▶ Data extract:

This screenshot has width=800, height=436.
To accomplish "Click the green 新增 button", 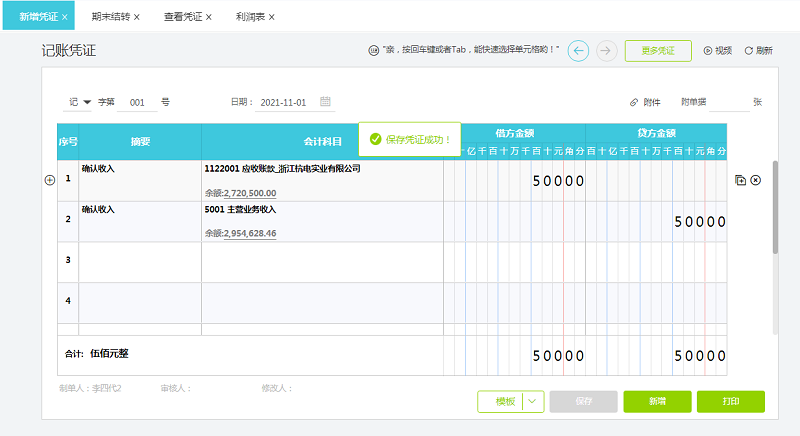I will point(656,401).
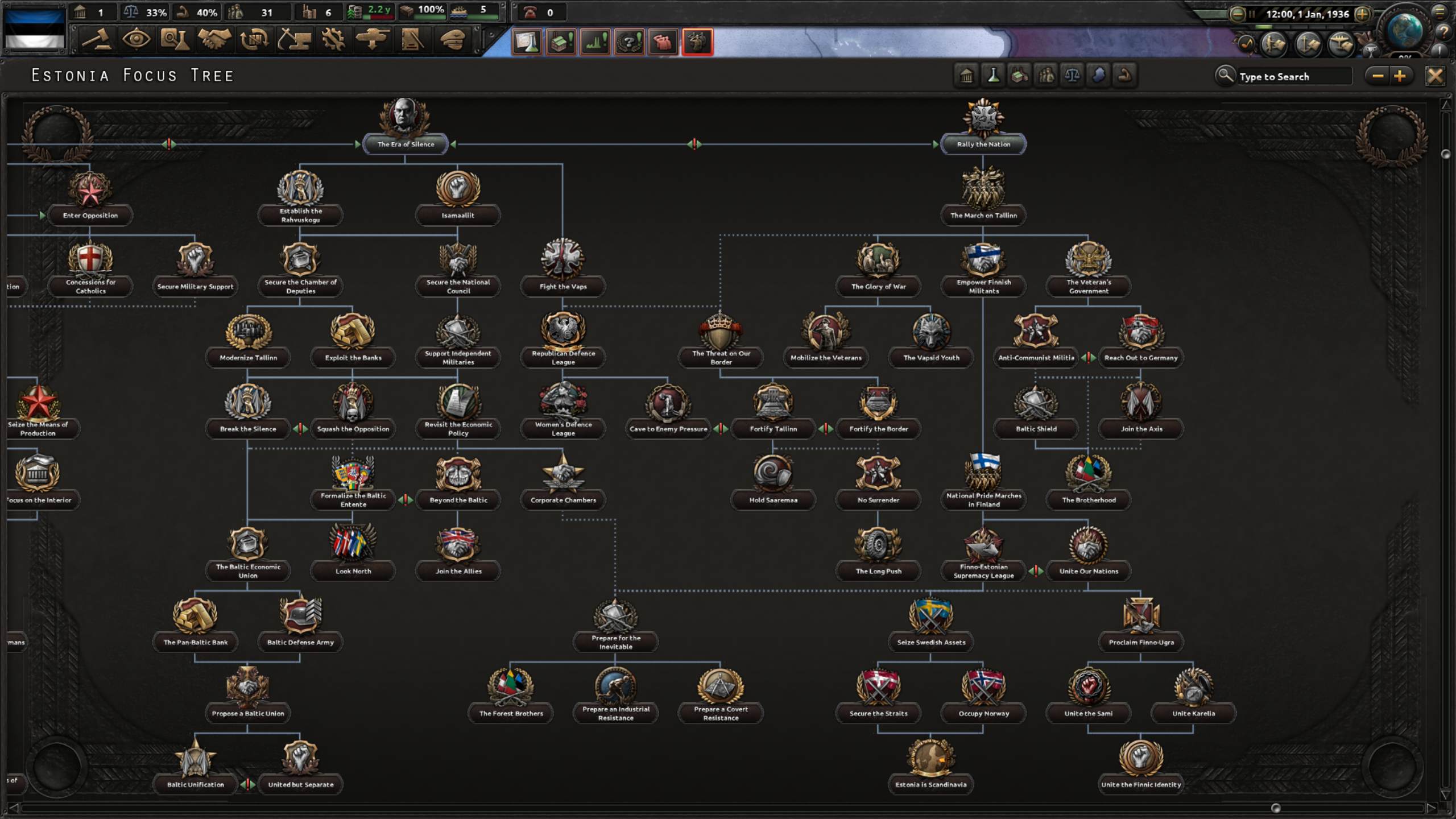Select The Era of Silence focus

point(406,144)
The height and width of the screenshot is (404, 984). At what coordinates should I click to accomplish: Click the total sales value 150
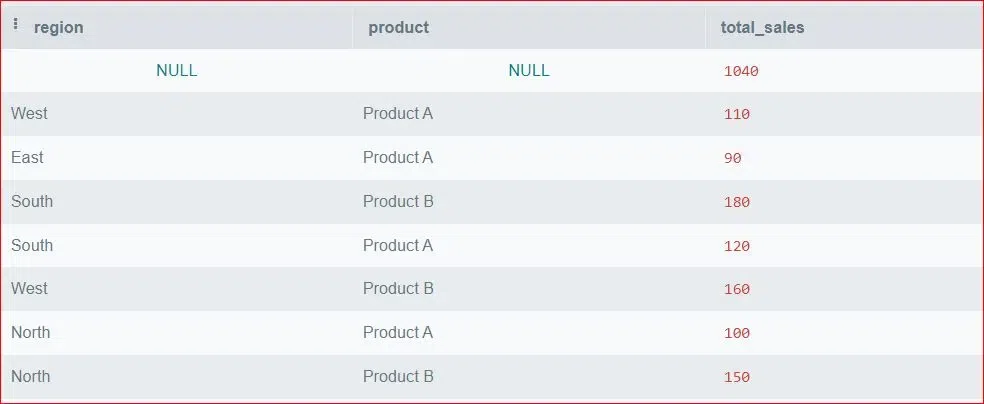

▶ Task: Pull out each line of the records above that contains the word "height". Case counts, so match it letter for letter.

▶ Written solution:
This screenshot has width=800, height=436.
The height and width of the screenshot is (404, 984). At what coordinates should I click to accomplish: Click the total sales value 150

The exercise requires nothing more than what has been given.